Available data START

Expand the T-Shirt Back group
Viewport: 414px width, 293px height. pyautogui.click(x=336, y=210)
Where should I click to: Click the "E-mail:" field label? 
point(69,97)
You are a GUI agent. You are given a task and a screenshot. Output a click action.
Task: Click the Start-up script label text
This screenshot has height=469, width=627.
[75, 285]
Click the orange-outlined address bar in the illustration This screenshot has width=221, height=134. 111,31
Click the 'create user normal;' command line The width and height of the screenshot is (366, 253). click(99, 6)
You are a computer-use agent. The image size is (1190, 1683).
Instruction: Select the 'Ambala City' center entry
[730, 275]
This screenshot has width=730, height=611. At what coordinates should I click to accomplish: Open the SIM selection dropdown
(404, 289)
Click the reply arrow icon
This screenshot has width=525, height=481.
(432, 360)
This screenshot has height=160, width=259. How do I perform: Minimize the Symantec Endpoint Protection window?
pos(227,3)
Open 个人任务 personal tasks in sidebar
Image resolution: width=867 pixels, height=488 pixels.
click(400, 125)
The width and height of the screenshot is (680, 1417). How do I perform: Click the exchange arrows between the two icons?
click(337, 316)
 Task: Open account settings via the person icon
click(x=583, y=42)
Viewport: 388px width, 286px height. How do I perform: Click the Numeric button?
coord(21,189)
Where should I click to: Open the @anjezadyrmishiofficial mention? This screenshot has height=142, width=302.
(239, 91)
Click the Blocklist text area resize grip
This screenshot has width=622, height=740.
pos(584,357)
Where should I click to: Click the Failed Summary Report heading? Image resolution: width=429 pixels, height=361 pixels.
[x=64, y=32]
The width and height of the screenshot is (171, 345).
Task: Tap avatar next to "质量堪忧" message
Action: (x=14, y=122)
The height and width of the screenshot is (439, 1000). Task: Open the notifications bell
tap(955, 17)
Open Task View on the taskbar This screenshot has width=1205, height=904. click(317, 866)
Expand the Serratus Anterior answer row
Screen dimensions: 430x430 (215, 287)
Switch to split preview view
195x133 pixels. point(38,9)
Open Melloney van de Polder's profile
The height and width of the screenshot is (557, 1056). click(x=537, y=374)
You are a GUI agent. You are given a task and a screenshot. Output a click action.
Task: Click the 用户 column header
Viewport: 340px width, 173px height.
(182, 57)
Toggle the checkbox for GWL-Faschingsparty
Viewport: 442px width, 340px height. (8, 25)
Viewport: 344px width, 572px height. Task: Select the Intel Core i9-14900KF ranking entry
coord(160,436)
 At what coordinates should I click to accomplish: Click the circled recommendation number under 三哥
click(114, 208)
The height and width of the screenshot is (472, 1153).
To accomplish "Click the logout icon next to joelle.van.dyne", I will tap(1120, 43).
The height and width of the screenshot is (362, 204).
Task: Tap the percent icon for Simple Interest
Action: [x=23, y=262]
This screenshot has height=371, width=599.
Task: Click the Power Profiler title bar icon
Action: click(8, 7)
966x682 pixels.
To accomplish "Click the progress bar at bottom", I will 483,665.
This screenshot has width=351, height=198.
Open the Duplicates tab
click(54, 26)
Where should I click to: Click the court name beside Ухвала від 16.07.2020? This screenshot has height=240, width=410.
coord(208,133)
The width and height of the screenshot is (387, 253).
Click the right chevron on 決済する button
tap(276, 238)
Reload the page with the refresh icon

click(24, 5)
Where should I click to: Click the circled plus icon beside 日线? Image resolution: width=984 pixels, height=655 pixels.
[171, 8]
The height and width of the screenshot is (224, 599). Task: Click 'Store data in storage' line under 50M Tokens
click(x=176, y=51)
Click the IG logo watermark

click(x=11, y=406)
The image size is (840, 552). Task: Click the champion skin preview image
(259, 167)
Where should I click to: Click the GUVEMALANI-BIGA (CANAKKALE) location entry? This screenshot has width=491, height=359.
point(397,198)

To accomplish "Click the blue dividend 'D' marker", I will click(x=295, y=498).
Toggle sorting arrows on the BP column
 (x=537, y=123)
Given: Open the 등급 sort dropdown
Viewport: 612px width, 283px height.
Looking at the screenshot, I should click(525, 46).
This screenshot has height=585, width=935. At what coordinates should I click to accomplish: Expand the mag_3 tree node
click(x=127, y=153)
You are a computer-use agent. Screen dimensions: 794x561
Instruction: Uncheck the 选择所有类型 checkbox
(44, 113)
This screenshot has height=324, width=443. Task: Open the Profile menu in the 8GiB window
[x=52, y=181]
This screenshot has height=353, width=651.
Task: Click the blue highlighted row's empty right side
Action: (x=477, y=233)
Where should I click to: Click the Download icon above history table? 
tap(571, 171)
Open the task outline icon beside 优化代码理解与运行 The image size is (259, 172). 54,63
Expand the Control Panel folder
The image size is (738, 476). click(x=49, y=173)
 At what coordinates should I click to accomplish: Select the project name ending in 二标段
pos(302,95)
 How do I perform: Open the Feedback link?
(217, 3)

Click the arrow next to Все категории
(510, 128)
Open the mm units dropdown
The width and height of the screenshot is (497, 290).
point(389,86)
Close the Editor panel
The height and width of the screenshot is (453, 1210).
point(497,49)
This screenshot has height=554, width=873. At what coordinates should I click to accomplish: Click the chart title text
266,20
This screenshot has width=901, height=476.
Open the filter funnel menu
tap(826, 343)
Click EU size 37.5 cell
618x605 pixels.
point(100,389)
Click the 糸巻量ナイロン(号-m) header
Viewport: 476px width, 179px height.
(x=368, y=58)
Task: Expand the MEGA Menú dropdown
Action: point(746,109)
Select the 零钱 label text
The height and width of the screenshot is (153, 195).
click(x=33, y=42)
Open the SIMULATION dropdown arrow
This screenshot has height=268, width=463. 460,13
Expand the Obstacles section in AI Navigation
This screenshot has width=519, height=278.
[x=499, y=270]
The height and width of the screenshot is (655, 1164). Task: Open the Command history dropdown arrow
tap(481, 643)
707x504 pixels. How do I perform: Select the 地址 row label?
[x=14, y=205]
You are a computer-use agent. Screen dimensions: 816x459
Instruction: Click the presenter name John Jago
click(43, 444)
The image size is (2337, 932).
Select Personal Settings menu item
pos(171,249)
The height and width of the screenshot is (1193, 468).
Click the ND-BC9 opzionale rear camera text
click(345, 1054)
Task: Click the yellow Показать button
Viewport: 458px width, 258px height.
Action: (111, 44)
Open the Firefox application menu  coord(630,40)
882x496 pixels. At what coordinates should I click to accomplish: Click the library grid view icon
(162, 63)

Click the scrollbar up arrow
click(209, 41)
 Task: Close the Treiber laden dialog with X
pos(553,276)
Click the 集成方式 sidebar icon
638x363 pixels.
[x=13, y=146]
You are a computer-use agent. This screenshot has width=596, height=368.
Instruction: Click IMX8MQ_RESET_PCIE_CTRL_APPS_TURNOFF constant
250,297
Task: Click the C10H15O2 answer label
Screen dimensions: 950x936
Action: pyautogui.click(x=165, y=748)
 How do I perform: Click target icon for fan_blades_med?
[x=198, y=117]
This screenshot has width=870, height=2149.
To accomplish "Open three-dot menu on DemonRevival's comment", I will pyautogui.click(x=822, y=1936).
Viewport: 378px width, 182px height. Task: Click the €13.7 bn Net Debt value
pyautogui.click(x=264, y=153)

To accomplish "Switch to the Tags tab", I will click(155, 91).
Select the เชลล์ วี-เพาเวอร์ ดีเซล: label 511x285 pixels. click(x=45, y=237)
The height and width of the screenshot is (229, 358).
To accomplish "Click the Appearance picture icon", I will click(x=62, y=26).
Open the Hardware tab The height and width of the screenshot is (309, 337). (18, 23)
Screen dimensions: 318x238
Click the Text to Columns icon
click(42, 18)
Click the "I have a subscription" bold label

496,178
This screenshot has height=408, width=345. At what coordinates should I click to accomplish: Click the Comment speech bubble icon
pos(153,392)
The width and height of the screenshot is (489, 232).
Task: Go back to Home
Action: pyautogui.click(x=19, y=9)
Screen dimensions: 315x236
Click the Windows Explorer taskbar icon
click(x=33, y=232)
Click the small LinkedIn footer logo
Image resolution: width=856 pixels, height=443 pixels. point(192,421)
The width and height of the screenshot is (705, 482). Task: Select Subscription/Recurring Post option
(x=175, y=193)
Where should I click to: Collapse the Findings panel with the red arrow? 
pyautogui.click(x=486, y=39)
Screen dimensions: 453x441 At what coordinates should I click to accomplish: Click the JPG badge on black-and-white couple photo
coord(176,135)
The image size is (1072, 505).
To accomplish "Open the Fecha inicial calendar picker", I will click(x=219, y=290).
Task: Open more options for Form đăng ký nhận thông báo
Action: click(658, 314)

Available data END

*Task directions*: Give again exactly, and only, the lines above starting at the one with "Click the IG logo watermark" and ending at the one with "Open the task".

*Solution to this exercise*:
Click the IG logo watermark

click(x=11, y=406)
The image size is (840, 552). Task: Click the champion skin preview image
(259, 167)
Where should I click to: Click the GUVEMALANI-BIGA (CANAKKALE) location entry? This screenshot has width=491, height=359.
point(397,198)

To accomplish "Click the blue dividend 'D' marker", I will click(x=295, y=498).
Toggle sorting arrows on the BP column
 (x=537, y=123)
Given: Open the 등급 sort dropdown
Viewport: 612px width, 283px height.
Looking at the screenshot, I should click(525, 46).
This screenshot has height=585, width=935. At what coordinates should I click to accomplish: Expand the mag_3 tree node
click(x=127, y=153)
You are a computer-use agent. Screen dimensions: 794x561
Instruction: Uncheck the 选择所有类型 checkbox
(44, 113)
This screenshot has height=324, width=443. Task: Open the Profile menu in the 8GiB window
[x=52, y=181]
This screenshot has height=353, width=651.
Task: Click the blue highlighted row's empty right side
Action: (x=477, y=233)
Where should I click to: Click the Download icon above history table? 
tap(571, 171)
Open the task outline icon beside 优化代码理解与运行 The image size is (259, 172). 54,63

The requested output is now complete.